A glance at the album’s credits shows quite a few notable contributors: Sally Timms (Mekons), Nora O’Connor, Kelly Hogan, Matt Priest and Megan O’Conner (Canasta), and Brett Whitacre (Th’ Legendary Shack Shakers).
“I write all the songs and I produce the record along with our bass player and engineer, Mark Yoshizumi,” Einhorn says, “I do all that stuff. I arrange the songs, but if it wasn’t for these talented people who were floating in and out of the band, there wouldn’t be a Scotland Yard Gospel Choir or it wouldn’t sound the way it does.”
For a long time, that sound was repeatedly compared to Belle And Sebastian, a similarity Einhorn admits is present, but believes was perpetuated in part by “lazy journalism.” Einhorn goes so far as to read to me names from a stack of CDs in his apartment to prove the range of his influences. Sure, Belle And Sebastian are there, but so are Aretha Franklin and Phil Spector.
“We are friends with Belle And Sebastian. We didn’t understand back then that it might come back to bite us and it did, but that’s all behind us,” he says.
Now with Einhorn as the center of the circle, he is making an effort to move away from Belle And Sebastian musically. The album opens with two rockers that invoke The Pogues or The Clash, before quieting down into more mellow indie rock like Okkervil River. And a few of Einhorn’s songs feature female-only vocal performances.
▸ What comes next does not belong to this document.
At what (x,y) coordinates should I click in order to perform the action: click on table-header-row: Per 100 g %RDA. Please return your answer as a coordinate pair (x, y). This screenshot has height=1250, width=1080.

“I think my voice is suited for some of the songs,” Einhorn says, “but it would be folly for me to assume just because I write them that I’m the best person to perform them. The girl who sings a few of the songs is Ellen O’Hayer, who has been in the band on and off for five years. The reason I love her voice is because it’s so lonely. It’s such a heartbreaking voice. She’s my favorite pop singer alive. It’s such a blessing to be able to work with her in that regard. Also, Sally Timms — I adore her voice. I write with people’s voices in mind and I know who’s going to sing.”
That didn’t stop him from writing a very autobiographical album, delving into topics ranging from his time spent as a drug dealer (“Aspidistra”) to his parents’ long divorce (“Then And Not A Moment Before”). In our conversation, he speaks candidly about his past substance-abuse problems and gives insight into the kind of guy he is trying to be now: a staunch and outspoken vegetarian and someone who is “against the image of people who play in bands as hedonistic degenerate types.”
Einhorn is obviously a man coming to grips with his past, but staying hopeful for the future, even if that means serenading the broken hearted from time to time.
“I just want to create the most beautiful music as possible,” he says, “and live the most fulfilling and broad a life as possible.”